Monday, June 4, 2012

Ten Cent Beer Night

June 4, 1974:
During Ten Cent Beer Night, inebriated Cleveland Indians fans start a riot, causing the game to be forfeited to the Texas Rangers.
Ten Cent Beer Night was a promotion held by Major League Baseball's Cleveland Indians during a game against the Texas Rangers at Cleveland Municipal Stadium on June 4, 1974. The idea behind the promotion was to offer as many 8 US fluid ounces (240 ml) cups of beer as the fans could drink for just 10¢ each ($0.47 in 2012 dollars), thus increasing ticket sales. Ultimately, the game was forfeited to Texas on the orders of umpire crew chief Nestor Chylak because of the crowd's uncontrollable rowdiness, and because the game could not be resumed in a timely manner.
Six days later, Cleveland's Ten Cent Beer Night promotion enticed 25,134 fans to come to Cleveland Stadium for the Rangers/Indians game. The past season's average attendance had been 8,000.
Early in the game, the Rangers took a 5-1 lead.
Meanwhile, throughout the contest, the crowd in attendance, which was already heavily inebriated, grew more and more unruly. A woman ran out to the Indians' on-deck circle and flashed her breasts, and a naked man sprinted to second base as Grieve hit his second home run of the game. A father and son pair ran onto the outfield and mooned the fans in the bleachers one inning later. The crowd was further agitated when Cleveland's Leron Lee hit a line drive into the stomach of Rangers pitcher Ferguson Jenkins, after which Jenkins dropped to the ground. Fans in the upper deck of Municipal Stadium cheered, then chanted "Hit 'em again! Hit 'em again! Harder! Harder!"
As the game progressed, more fans ran onto the field and caused problems. Ranger Mike Hargrove, who would later manage the Indians and lead them to the World Series twice in 1995 and 1997, was pelted with hot dogs and spit, and at one point was nearly struck with an empty gallon jug of Thunderbird.
The Rangers later argued a call in which Lee was called safe in a close play at third base, spiking Jenkins with his cleats in the process and forcing him to leave the game. The Rangers' angry response to this call enraged Cleveland fans, who again began throwing objects onto the field.
In the bottom of the ninth, the Indians managed to rally and tie the game at five runs apiece, and had Rusty Torres on second base representing the potential winning run. However, with a crowd that had been consuming as much beer as it could for nine innings, the situation finally came to a head.
After the Indians had managed to tie the game, a fan ran onto the field and attempted to steal Texas outfielder Jeff Burroughs' cap. Confronting the fan, Burroughs tripped.

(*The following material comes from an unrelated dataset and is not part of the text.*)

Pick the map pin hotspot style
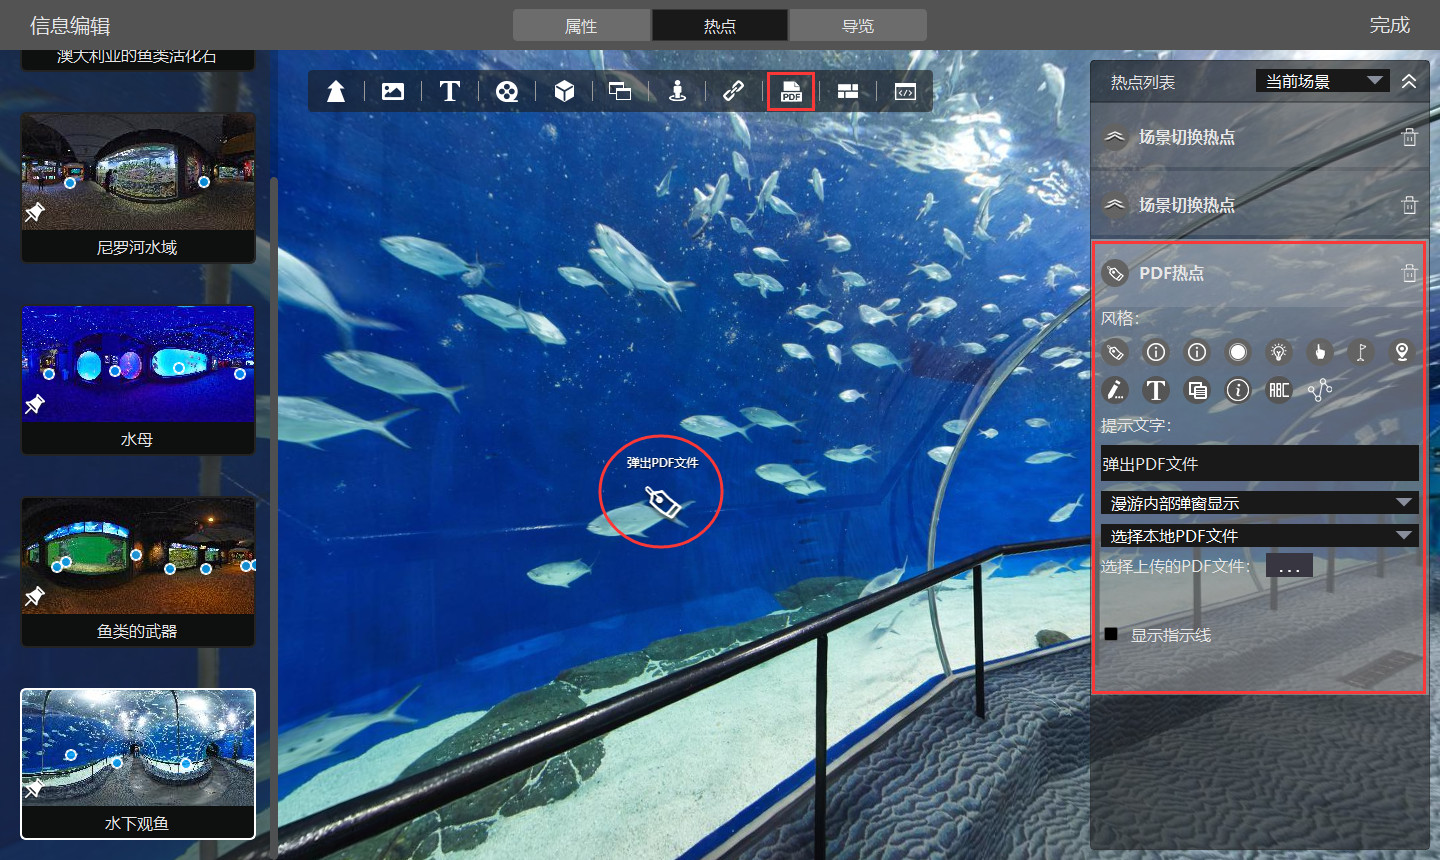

Texas manager Billy Martin, thinking that Burroughs had been attacked, charged onto the field, his players right behind, some wielding bats. A large number of intoxicated fans – some armed with knives, chains, and portions of stadium seats that they had torn apart – surged onto the field, and others hurled bottles from the stands.
Realizing that the Rangers' lives might be in danger, Ken Aspromonte, the Indians' manager, ordered his players to grab bats and help the Rangers, attacking the team's own fans in the process. Rioters began throwing steel folding chairs, and Cleveland relief pitcher Tom Hilgendorf was hit in the head by one of them. Hargrove, involved in a fistfight with a rioter, had to fight another on his way back to the Texas dugout.
Among the Indians players suddenly running for their lives was Torres. In his career, Torres wound up seeing three big-league baseball riots close up; he was with the New York Yankees at the Senators' final game in Washington in 1971 and would be with the Chicago White Sox during the infamous Disco Demolition Night in 1979.
The bases were pulled up and stolen (never to be returned) and many rioters threw a vast array of objects including cups, rocks, bottles, batteries from radios, hot dogs, popcorn containers, and folding chairs. As a result, umpire crew chief Nestor Chylak, realizing that order would not be restored in a timely fashion, forfeited the game to Texas. He too was a victim of the rioters as one struck him with part of a stadium seat, cutting his head.. His hand was also cut by a thrown rock. He later called the fans "uncontrollable beasts" and stated that he'd never seen anything like what had happened, "except in a zoo".
As Joe Tait and Herb Score called the riot live on radio, Score mentioned the lack of police protection; a riot squad from the Cleveland Police Department finally arrived to restore order.
Later that season, the team's promotion of three additional beer nights was changed from unlimited amounts to a limit of four cups per person. American League president Lee McPhail commented, "There was no question that beer played a part in the riot."
That is a classic failed promotion.  10 cent beer all night long? In Cleveland?  What could possibly go wrong?